Vodafone warns investors of rival spoilers
The end of all-you-can-eat
Vodafone's CEO has declared tiered data pricing, based on consumption, is inevitable while the company's US arm is already working out how to provide faster wireless to its best customers.
Speaking at an investors' conference, and reported by the FT, Vittorio Colao said that while smaller operators might hold on to unlimited data tariffs, for a while, that won't last. And in the end the bigger operators will dominate thanks to economies of scale and carefully tiered pricing.
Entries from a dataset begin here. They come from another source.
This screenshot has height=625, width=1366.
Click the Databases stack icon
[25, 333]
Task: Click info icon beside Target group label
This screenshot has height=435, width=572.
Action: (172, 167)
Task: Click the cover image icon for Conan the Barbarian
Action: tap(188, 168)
Verizon Wireless, in which Vodafone is a partner, is already building its LTE network with much-more granular control over the speed available to users, for which it intends to charge proportionally according to the Wall Street Journal. Vodafone Germany has already said that once an LTE user hits their data cap they'll be busted down to 3G speeds.
Not that Vodafone is alone in this – O2 has already dropped its unlimited smartphone tariffs in favour of something more granular, and 3 goes further in throttling those on a lower tariff* when a cell is overloaded (and, to be fair, 3 also de-restricts data on an underutilised cell).
Even more interesting is Orange's decision to offer a cheap rate for data with the Samsung Tablet - an additional 1GB of data every month that can only be used after 16.00, which might be a UK first but certainly won't be the last.
Such innovative pricing will become normal over the next few years, as the intelligence in the network increases and operators seek new ways to redress the current imbalance between revenue and loading - where voice brings in 70 per cent of the revenue despite making up only five per cent of the traffic.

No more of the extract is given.